**The request:**
Update the listing, beginning at the line that has "ABOUT US (87, 424)" and stopping after the line that has "About Pamela (406, 2174)", so that "Email Signup" becomes "Newsletter Signup" and nothing else changes.

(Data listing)
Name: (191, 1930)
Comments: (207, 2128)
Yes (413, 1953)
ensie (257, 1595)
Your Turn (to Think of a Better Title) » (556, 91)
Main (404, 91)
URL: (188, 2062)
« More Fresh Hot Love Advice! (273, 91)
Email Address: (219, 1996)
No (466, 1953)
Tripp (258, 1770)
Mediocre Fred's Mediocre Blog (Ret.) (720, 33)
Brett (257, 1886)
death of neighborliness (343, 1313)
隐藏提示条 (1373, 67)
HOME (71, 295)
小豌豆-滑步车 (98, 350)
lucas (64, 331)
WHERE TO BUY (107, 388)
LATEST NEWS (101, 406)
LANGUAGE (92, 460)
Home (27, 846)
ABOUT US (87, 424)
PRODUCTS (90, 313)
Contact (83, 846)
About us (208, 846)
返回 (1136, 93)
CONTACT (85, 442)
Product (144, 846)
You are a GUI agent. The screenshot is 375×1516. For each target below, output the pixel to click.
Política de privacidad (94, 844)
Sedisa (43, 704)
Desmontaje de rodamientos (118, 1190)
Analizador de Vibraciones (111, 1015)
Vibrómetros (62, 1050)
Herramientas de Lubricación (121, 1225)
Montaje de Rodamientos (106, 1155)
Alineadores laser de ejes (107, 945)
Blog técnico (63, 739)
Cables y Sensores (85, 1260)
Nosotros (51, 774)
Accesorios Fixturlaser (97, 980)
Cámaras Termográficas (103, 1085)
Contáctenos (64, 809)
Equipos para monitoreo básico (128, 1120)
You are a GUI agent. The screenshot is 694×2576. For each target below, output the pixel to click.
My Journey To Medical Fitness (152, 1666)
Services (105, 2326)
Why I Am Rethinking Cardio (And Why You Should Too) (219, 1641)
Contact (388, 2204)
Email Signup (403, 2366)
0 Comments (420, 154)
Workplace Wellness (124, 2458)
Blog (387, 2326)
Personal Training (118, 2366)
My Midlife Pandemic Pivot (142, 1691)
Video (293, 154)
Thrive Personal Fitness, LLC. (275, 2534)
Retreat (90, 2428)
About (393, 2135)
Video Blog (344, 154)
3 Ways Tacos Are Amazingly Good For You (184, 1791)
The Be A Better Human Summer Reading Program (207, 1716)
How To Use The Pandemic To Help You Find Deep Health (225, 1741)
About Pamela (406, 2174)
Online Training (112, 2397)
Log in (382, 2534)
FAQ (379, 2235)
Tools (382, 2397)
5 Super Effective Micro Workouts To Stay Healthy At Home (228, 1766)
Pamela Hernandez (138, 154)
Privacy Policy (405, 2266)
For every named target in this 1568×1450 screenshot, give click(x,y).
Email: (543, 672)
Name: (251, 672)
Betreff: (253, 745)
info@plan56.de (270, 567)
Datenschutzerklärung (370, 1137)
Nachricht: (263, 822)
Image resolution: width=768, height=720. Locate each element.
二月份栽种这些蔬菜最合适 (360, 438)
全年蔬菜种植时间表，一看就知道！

**Answer to this problem:**
ABOUT US (87, 424)
PRODUCTS (90, 313)
Contact (83, 846)
About us (208, 846)
返回 (1136, 93)
CONTACT (85, 442)
Product (144, 846)
You are a GUI agent. The screenshot is 375×1516. For each target below, output the pixel to click.
Política de privacidad (94, 844)
Sedisa (43, 704)
Desmontaje de rodamientos (118, 1190)
Analizador de Vibraciones (111, 1015)
Vibrómetros (62, 1050)
Herramientas de Lubricación (121, 1225)
Montaje de Rodamientos (106, 1155)
Alineadores laser de ejes (107, 945)
Blog técnico (63, 739)
Cables y Sensores (85, 1260)
Nosotros (51, 774)
Accesorios Fixturlaser (97, 980)
Cámaras Termográficas (103, 1085)
Contáctenos (64, 809)
Equipos para monitoreo básico (128, 1120)
You are a GUI agent. The screenshot is 694×2576. For each target below, output the pixel to click.
My Journey To Medical Fitness (152, 1666)
Services (105, 2326)
Why I Am Rethinking Cardio (And Why You Should Too) (219, 1641)
Contact (388, 2204)
Newsletter Signup (403, 2366)
0 Comments (420, 154)
Workplace Wellness (124, 2458)
Blog (387, 2326)
Personal Training (118, 2366)
My Midlife Pandemic Pivot (142, 1691)
Video (293, 154)
Thrive Personal Fitness, LLC. (275, 2534)
Retreat (90, 2428)
About (393, 2135)
Video Blog (344, 154)
3 Ways Tacos Are Amazingly Good For You (184, 1791)
The Be A Better Human Summer Reading Program (207, 1716)
How To Use The Pandemic To Help You Find Deep Health (225, 1741)
About Pamela (406, 2174)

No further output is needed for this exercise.